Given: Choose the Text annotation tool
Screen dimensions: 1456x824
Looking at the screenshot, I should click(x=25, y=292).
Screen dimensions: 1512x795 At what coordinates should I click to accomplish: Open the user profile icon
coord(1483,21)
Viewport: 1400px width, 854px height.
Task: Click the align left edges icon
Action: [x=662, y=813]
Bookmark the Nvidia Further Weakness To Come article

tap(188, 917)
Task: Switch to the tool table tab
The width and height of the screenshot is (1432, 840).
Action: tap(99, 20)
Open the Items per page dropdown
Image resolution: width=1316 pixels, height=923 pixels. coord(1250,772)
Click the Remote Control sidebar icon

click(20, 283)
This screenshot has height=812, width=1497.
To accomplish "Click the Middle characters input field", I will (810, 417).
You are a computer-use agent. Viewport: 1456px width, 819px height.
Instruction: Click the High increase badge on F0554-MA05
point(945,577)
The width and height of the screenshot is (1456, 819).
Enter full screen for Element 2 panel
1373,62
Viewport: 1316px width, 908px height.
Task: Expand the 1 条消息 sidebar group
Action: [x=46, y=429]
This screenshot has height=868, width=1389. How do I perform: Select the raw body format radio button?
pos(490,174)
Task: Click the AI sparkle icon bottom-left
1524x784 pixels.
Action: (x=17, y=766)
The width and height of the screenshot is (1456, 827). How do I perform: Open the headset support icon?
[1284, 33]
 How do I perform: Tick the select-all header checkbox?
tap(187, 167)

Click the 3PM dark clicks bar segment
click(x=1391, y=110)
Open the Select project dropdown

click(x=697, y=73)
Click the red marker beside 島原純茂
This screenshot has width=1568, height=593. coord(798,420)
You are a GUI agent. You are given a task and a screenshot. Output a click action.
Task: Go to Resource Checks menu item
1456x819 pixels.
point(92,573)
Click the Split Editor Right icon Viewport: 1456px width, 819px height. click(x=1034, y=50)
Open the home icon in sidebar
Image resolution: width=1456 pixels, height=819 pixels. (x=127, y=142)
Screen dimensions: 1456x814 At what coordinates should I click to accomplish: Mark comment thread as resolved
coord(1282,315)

- WHAT IS REQUIRED -
Search the listing for the string "agent". Copy each line where it turns up.

- WRITTEN ANSWER -
You are a computer-use agent. Viewport: 1456px width, 819px height.
You are a GUI agent. You are given a task and a screenshot. Output a click action.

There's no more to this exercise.